As the answer, give a copy of each line below that includes the word "link".

(Dataset entries)
%%

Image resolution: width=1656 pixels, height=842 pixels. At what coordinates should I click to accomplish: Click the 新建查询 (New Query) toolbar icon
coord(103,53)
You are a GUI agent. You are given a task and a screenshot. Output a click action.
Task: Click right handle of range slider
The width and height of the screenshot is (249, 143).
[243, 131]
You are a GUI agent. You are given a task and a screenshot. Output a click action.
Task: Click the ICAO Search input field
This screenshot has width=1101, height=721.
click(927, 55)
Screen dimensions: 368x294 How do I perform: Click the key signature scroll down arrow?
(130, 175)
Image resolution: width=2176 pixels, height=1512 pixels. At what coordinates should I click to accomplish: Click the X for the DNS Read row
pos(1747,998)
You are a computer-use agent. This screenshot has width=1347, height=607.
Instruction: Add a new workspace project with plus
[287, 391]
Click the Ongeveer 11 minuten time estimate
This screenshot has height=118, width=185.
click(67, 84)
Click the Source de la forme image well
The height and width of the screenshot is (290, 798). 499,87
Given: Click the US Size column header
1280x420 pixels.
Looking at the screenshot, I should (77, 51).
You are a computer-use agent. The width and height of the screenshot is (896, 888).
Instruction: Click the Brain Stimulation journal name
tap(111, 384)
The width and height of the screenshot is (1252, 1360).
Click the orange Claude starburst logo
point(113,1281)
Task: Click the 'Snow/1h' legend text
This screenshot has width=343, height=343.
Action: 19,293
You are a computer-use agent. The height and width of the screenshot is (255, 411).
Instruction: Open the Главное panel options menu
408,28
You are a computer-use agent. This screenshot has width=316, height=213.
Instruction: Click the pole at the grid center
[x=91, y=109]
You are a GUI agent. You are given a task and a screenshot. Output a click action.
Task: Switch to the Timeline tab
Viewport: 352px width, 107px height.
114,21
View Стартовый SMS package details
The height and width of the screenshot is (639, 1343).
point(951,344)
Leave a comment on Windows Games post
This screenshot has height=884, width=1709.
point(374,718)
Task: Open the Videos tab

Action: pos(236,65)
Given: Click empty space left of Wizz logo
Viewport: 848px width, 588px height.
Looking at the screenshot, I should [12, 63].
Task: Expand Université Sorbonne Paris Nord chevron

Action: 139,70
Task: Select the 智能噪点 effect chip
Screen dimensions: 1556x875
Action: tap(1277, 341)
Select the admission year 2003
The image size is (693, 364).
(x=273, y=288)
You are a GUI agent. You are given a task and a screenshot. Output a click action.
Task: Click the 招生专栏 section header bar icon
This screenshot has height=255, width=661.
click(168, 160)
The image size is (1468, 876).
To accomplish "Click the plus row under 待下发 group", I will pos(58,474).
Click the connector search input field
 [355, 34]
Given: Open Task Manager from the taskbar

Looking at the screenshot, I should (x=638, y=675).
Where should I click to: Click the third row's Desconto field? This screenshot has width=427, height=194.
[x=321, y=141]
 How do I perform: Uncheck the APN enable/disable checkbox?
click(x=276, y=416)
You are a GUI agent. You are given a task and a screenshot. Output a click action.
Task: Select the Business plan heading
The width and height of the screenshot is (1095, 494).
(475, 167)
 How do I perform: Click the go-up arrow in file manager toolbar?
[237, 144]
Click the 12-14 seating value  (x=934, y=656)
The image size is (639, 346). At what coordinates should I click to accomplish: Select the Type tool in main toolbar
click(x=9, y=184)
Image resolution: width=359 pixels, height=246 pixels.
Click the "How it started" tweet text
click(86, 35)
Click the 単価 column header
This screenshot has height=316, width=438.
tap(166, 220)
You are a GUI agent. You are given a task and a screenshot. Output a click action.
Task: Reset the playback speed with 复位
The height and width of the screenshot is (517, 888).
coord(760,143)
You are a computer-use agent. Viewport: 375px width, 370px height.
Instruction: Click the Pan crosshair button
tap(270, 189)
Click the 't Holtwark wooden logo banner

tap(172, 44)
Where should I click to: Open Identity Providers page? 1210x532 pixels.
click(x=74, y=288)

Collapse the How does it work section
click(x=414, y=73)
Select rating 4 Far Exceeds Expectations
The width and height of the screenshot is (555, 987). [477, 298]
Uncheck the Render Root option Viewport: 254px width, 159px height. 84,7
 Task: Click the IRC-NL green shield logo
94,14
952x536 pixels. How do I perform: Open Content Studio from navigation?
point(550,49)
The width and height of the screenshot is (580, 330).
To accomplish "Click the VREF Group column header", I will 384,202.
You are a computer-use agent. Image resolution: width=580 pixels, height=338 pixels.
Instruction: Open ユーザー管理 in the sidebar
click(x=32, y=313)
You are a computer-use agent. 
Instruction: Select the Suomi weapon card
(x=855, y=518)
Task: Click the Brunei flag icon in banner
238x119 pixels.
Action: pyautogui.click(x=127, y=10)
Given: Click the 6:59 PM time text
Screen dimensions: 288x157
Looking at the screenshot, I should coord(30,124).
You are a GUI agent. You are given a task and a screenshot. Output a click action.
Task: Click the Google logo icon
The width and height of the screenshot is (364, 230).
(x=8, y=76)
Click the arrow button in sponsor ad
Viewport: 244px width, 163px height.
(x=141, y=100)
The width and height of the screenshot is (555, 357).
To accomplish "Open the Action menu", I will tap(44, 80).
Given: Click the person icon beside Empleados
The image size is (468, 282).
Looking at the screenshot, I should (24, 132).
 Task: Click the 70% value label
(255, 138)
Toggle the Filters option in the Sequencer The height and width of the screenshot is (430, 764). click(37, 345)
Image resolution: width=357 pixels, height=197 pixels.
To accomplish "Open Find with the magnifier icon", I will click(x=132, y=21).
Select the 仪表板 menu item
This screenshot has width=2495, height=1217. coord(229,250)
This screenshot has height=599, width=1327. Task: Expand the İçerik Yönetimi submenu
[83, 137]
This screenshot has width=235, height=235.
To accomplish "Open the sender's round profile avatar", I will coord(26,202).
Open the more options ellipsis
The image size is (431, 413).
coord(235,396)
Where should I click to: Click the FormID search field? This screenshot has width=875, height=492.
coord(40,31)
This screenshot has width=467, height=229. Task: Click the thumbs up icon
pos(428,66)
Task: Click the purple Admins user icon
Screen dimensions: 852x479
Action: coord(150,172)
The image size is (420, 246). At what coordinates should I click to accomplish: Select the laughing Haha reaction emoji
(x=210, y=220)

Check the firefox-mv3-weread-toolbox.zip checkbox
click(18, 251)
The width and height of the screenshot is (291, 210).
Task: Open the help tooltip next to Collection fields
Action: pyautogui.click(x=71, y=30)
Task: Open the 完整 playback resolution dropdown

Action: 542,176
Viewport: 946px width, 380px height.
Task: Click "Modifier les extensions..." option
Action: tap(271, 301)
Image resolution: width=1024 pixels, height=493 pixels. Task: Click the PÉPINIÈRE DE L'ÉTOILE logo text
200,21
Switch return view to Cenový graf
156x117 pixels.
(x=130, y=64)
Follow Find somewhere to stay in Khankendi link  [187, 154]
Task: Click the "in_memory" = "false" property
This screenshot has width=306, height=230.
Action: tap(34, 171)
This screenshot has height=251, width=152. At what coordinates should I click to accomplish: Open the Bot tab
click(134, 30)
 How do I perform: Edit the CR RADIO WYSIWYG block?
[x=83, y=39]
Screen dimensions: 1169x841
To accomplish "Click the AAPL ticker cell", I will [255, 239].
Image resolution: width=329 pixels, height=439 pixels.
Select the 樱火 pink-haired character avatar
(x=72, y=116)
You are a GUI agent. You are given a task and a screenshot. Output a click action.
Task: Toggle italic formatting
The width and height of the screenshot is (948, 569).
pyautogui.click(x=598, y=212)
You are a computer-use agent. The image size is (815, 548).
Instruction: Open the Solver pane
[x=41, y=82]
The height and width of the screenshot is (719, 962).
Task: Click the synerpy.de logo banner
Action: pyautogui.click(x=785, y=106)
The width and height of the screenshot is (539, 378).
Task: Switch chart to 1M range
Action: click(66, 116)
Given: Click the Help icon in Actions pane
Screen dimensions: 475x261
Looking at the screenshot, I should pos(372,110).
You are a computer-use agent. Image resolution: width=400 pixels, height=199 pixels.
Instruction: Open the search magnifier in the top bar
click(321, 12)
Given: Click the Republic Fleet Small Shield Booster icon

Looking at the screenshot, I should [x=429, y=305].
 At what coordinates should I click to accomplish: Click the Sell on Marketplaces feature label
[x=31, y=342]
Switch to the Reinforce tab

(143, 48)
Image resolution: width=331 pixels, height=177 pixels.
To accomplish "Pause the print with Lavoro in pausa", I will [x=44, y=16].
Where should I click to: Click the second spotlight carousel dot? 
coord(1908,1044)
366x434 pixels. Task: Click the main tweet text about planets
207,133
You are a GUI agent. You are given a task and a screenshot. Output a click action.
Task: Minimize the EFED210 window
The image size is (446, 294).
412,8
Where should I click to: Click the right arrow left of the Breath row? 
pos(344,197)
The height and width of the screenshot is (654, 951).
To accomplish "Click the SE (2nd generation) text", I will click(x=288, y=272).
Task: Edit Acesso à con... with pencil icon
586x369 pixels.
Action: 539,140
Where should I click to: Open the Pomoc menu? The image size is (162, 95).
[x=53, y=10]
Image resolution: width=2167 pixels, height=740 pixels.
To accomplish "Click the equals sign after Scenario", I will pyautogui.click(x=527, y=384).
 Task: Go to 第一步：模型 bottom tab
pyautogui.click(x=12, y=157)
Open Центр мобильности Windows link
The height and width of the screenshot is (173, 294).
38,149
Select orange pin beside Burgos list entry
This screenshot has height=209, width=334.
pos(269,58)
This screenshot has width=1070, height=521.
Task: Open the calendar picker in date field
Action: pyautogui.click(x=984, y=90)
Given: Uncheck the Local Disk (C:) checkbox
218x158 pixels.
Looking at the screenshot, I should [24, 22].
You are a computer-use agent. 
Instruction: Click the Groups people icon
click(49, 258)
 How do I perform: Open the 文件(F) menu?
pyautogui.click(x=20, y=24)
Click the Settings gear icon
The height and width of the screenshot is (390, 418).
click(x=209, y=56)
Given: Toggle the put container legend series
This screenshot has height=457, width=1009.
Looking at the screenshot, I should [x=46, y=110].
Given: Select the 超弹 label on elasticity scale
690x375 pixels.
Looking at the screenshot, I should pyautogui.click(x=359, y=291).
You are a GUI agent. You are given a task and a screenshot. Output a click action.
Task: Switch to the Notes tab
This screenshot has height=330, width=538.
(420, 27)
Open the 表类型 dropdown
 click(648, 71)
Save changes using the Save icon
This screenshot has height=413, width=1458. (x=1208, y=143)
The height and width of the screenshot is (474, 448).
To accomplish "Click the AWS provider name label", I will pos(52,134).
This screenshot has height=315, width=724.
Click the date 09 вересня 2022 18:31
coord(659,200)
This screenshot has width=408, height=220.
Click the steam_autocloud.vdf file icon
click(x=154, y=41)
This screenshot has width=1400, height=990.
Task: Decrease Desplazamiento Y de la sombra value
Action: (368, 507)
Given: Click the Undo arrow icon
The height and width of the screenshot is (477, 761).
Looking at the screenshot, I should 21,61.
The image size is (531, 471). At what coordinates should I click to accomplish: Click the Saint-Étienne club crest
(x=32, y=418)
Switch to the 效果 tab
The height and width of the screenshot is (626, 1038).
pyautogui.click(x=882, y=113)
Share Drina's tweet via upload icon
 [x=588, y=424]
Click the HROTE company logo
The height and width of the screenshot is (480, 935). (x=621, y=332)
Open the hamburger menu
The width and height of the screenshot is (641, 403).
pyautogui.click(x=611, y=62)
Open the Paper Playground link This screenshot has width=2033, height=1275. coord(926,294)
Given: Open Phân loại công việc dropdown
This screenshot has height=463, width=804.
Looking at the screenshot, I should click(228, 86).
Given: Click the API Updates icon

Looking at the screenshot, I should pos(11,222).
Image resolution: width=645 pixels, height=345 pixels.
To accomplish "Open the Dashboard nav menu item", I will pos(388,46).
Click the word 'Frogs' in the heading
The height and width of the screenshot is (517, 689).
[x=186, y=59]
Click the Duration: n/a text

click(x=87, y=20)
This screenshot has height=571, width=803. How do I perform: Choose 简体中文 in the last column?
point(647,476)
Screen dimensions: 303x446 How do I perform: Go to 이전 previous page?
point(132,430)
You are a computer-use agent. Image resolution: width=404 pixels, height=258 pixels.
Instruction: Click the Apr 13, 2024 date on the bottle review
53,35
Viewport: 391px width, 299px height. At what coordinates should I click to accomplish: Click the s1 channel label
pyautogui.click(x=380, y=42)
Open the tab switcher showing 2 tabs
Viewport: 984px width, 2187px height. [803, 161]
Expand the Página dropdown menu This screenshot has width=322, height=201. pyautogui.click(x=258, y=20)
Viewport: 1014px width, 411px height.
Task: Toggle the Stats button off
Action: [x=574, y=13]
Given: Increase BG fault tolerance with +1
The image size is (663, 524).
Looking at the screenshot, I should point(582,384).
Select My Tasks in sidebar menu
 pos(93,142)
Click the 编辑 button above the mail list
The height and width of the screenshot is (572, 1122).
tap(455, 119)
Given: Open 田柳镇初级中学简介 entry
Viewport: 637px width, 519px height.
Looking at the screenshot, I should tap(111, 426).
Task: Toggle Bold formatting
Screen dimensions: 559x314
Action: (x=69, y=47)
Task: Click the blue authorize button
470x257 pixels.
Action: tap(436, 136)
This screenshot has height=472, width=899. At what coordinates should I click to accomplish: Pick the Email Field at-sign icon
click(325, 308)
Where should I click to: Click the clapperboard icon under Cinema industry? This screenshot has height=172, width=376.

%%

▶ _Your solution_
Follow Find somewhere to stay in Khankendi link  [187, 154]
Open Центр мобильности Windows link
Open the Paper Playground link This screenshot has width=2033, height=1275. coord(926,294)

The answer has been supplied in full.